Problem description >> Among the lines of data below, reproduce only those from the one with "Adult Programs. (812, 888)" through the one with "militante.] (104, 2021)", exactly as they stand, both ends included.

*** Opening Materials provided ***

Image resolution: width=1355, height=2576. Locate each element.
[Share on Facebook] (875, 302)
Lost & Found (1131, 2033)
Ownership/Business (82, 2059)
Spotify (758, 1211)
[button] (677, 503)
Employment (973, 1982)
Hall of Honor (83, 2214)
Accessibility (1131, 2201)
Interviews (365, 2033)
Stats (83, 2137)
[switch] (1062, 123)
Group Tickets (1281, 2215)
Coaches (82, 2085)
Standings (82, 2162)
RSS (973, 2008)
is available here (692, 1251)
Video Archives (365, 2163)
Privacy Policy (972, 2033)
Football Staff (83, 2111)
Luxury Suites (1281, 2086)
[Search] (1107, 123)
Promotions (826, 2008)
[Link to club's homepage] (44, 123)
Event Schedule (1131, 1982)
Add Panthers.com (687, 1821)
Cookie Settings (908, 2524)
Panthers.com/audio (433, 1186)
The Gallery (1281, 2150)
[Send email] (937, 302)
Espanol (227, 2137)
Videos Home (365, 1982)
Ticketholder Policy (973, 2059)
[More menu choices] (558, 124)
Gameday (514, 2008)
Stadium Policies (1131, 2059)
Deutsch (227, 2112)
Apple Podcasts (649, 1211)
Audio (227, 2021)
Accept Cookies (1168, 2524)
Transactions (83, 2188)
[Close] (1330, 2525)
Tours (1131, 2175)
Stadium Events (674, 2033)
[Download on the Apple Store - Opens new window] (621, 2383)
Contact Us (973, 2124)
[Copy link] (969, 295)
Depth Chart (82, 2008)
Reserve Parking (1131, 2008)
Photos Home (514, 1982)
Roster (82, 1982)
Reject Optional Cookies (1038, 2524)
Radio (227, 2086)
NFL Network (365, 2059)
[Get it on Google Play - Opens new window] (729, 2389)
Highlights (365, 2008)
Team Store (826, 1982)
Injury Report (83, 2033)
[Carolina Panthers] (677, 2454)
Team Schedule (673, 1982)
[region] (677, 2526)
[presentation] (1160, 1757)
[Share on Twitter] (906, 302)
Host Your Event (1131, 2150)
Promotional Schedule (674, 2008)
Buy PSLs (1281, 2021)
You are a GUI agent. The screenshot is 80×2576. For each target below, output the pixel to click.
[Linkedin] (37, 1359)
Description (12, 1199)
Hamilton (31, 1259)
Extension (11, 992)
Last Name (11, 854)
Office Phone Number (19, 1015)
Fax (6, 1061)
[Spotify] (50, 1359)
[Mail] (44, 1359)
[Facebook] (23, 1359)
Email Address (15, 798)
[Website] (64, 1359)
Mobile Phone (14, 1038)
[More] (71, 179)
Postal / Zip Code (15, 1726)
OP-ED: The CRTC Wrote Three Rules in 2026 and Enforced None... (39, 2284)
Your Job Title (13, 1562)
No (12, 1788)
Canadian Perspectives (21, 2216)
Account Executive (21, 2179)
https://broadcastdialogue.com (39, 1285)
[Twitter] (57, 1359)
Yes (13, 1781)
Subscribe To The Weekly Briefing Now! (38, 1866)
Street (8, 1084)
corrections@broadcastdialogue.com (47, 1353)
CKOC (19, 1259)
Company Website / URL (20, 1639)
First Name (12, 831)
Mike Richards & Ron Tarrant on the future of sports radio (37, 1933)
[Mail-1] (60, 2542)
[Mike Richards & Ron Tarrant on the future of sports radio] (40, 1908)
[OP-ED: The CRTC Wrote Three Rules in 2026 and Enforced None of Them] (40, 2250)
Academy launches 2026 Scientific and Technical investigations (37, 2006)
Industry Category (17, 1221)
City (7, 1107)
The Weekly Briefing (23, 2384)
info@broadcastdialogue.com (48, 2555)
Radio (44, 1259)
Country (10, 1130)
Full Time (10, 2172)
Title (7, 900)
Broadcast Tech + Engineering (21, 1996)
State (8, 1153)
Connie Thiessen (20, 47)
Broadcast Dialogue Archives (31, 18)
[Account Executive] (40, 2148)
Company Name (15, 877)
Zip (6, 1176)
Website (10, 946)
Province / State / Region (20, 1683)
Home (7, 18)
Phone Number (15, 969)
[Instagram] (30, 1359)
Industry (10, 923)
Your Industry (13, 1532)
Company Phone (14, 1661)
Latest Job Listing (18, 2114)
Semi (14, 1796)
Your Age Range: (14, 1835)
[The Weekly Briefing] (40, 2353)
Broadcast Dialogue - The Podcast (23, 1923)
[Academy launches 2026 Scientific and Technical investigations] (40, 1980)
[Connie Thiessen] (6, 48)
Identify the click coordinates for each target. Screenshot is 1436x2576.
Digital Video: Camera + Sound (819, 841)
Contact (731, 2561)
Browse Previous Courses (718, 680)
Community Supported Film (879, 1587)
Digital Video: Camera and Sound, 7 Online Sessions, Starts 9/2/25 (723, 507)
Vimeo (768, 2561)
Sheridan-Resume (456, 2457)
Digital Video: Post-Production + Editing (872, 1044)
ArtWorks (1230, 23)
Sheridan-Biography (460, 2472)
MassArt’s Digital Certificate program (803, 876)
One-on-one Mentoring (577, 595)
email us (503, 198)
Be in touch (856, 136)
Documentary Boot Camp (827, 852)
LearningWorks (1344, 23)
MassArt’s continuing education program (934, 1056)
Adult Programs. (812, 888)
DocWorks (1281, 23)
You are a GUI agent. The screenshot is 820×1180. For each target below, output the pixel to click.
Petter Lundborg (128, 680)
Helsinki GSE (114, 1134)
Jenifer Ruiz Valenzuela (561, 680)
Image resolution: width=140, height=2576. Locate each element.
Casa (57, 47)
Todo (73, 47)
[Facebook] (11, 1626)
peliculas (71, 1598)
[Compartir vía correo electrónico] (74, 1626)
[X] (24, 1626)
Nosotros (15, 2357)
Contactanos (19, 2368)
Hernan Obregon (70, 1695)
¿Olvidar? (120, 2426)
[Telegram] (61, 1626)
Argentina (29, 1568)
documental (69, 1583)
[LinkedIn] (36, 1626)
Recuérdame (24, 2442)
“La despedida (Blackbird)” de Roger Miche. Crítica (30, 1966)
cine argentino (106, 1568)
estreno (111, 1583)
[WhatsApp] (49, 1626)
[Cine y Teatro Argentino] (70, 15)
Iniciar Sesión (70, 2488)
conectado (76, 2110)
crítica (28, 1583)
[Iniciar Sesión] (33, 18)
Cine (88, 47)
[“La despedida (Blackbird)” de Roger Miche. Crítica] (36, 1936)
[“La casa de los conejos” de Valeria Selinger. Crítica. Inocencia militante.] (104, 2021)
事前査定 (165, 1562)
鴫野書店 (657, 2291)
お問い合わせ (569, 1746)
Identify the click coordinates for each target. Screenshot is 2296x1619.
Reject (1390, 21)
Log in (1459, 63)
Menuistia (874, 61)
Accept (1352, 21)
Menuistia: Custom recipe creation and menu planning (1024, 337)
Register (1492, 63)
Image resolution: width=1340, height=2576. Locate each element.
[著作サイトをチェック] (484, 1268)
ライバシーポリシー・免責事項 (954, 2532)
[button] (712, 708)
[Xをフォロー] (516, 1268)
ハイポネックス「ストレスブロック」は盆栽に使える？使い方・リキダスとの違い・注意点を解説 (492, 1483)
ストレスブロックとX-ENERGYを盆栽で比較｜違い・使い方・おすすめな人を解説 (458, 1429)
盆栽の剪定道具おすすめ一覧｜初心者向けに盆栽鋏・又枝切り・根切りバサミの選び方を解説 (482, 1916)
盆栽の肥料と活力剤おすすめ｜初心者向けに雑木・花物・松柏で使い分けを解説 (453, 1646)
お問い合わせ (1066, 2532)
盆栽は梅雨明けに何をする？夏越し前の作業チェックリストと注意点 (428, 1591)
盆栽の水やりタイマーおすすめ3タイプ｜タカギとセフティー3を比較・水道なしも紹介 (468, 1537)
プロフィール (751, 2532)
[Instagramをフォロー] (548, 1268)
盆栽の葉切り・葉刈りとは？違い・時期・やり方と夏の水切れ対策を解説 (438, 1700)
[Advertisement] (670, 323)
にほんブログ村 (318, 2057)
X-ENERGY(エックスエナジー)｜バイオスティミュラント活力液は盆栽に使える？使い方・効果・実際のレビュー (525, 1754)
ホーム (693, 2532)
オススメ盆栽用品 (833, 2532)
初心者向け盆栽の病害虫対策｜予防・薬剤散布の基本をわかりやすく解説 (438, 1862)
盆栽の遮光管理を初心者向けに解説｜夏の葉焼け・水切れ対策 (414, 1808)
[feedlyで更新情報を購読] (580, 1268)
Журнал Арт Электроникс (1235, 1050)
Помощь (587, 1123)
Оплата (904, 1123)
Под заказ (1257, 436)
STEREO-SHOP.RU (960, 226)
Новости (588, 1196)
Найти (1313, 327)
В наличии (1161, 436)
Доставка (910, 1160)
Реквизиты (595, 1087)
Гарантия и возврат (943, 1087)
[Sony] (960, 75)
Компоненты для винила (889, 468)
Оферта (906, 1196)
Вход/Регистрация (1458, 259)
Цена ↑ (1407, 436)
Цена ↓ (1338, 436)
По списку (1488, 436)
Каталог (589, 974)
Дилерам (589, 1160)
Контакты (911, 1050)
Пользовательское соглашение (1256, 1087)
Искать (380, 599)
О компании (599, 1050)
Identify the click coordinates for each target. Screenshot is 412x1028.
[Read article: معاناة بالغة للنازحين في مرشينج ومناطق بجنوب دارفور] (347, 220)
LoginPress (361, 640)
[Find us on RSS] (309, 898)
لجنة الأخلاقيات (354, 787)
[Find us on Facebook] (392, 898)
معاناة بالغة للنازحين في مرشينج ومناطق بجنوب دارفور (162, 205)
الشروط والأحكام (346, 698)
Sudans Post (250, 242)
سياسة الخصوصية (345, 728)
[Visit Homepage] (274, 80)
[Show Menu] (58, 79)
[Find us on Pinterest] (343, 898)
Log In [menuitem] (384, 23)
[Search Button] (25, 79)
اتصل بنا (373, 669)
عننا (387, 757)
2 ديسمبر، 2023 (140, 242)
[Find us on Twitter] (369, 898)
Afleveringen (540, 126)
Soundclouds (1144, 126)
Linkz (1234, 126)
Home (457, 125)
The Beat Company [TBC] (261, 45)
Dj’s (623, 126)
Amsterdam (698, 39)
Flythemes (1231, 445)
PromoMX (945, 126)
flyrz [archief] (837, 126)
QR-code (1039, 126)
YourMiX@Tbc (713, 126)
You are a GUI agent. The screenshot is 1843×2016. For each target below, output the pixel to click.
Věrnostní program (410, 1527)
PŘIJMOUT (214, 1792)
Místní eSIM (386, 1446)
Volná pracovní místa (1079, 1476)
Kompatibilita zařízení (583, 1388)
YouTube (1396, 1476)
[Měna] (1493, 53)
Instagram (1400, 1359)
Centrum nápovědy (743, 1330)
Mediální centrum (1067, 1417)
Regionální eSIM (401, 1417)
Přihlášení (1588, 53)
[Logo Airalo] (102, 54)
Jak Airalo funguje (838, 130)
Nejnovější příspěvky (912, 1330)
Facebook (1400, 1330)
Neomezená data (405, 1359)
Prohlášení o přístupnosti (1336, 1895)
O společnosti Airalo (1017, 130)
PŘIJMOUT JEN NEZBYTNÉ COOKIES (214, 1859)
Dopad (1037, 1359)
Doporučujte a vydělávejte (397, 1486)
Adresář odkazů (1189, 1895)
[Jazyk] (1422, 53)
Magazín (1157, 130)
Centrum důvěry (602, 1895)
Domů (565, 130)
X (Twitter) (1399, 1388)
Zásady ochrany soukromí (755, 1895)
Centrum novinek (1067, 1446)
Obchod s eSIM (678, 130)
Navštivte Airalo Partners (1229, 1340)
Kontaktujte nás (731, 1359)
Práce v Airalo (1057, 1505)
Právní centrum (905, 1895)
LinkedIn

*** Closing Materials provided ***

Exercise response >>
Adult Programs. (812, 888)
DocWorks (1281, 23)
You are a GUI agent. The screenshot is 820×1180. For each target below, output the pixel to click.
Petter Lundborg (128, 680)
Helsinki GSE (114, 1134)
Jenifer Ruiz Valenzuela (561, 680)
Image resolution: width=140, height=2576. Locate each element.
Casa (57, 47)
Todo (73, 47)
[Facebook] (11, 1626)
peliculas (71, 1598)
[Compartir vía correo electrónico] (74, 1626)
[X] (24, 1626)
Nosotros (15, 2357)
Contactanos (19, 2368)
Hernan Obregon (70, 1695)
¿Olvidar? (120, 2426)
[Telegram] (61, 1626)
Argentina (29, 1568)
documental (69, 1583)
[LinkedIn] (36, 1626)
Recuérdame (24, 2442)
“La despedida (Blackbird)” de Roger Miche. Crítica (30, 1966)
cine argentino (106, 1568)
estreno (111, 1583)
[WhatsApp] (49, 1626)
[Cine y Teatro Argentino] (70, 15)
Iniciar Sesión (70, 2488)
conectado (76, 2110)
crítica (28, 1583)
[Iniciar Sesión] (33, 18)
Cine (88, 47)
[“La despedida (Blackbird)” de Roger Miche. Crítica] (36, 1936)
[“La casa de los conejos” de Valeria Selinger. Crítica. Inocencia militante.] (104, 2021)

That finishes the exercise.